„Killer“, „Täter“: Presserat mahnt Unschuldsvermutung ein
Wien (OTS) – Nach Meinung des Senats 2 verstoßen die Beiträge „Wien-Killer musste mit Schicksalsschlag fertig werden“, erschienen am 12.05.2021 auf „heute.at“, sowie „Mädchenmord geklärt: Ein Täter ist erst 16“, erschienen auf der Titelseite der Tageszeitung „Heute“ vom 29.06.2021, gegen Punkt 5 des Ehrenkodex für die österreichische Presse (Persönlichkeitsschutz).
Im Beitrag „Wien-Killer musste mit Schicksalsschlag fertig werden“ wird über den Fund einer Frauenleiche berichtet. Die Polizei habe den Ehemann der Toten (44) als dringend Tatverdächtigen festgenommen. Dabei sei zur Stunde völlig unklar, was sich in der Wohnung im Wiener Gemeindebezirk Simmering zugetragen habe, ein Obduktionsergebnis liege noch nicht vor. Die Schlagzeile „Mädchenmord geklärt: Ein Täter ist erst 16“ bezieht sich auf die Ermordung eines 13-jährigen Mädchens. Im dazugehörigen Artikel heißt es dann, dass der Mädchenmord in Wien-Donaustadt geklärt zu sein scheine: Die Polizei habe zwei Verdächtige (16, 18) festgenommen, die Hintergründe seien aber noch rätselhaft. Am Ende des Artikels wird auf die Unschuldsvermutung hingewiesen.

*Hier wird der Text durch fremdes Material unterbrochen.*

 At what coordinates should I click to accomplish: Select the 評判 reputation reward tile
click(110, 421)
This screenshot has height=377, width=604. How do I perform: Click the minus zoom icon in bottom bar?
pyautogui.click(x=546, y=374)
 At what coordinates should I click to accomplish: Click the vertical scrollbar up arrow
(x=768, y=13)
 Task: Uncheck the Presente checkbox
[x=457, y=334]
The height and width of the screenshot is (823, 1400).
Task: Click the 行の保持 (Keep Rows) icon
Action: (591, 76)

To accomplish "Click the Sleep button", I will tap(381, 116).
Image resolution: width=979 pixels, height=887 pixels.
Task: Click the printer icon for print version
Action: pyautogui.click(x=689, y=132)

Mehrere Leserinnen und Leser wandten sich an den Presserat und kritisierten die Beiträge als Vorverurteilung der Tatverdächtigen. Die Medieninhaberin der Tageszeitung „Heute“ nahm am Verfahren teil, die Medieninhaberin von „heute.at“ hingegen nicht. Der Chefredakteur von „Heute“ führte aus, dass eine Schlagzeile immer eine Verkürzung und Zuspitzung erforderlich mache. Im Gesamtbild sei das Geschehen jedoch zum gegebenen Zeitpunkt vollkommen korrekt wiedergegeben und auch der Persönlichkeitsschutz gewahrt worden.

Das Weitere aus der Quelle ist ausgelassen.